Commanders and leaders
- Zahir-ud-din Muhammad Babur Sultan Ali Mirza Sultan Masud Mirza: Sultan Baysonqor Mirza

= Siege of Samarkand (1490s) =

The sieges of Samarkand (1494-1496) were two failed sieges of Samarkand during the chaotic years of civil war that preceded the fall of the Timurid Empire in 1501.

== Prelude ==
After the death of King Abu Sa'id Mirza in 1469, the great-grandson of Amir Timur Beg Gurkani (Taimur Lung), his much reduced Timurid Empire was divided among four of his sons namely;

- Umar Shaikh Mirza II (1456–1494), King of Ferghana
- Sultan Ahmed Mirza (1451–1494), King of Samarkand, Bukhara & Hissar
- Sultan Mahmud Mirza (1453-1495), King of Balkh
- Ulugh Beg Mirza II (?-1502), King of Kabul

A civil war between two brothers Umar Shaikh Mirza II (father of Babur), King of Ferghana and Sultan Ahmed Mirza, King of Samarkand and Bukhara was being fought in 1492 when Umar Shaikh died of natural causes leaving his son, the 12-year-old Babur in charge of his Kingdom.
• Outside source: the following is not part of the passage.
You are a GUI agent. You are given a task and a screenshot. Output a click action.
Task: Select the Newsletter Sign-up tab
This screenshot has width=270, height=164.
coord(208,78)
Ahmed Mirza, Babur's uncle wasted no time in attacking Babur's Kingdom but failed in his attempt. Ahmed Mirza later also died of natural causes without a son.

After Sultan Ahmed Mirza's death, his other Sultan Mahmud Mirza moved to Samarkand and reigned there for some five or six months, reportedly attempting to regulate the collection of taxes and strengthen his army, but also died. With the deaths of Sultan Ahmed Mirza, Sultan Mahmud Mirza and Umar Shaikh Mirza II, all occurring during the space of a year, civil strife between the next generation intensified.

== 1494 siege ==
The richest amirs tried to make use of the child Timurid princes, preferring to enthrone the weakest of them.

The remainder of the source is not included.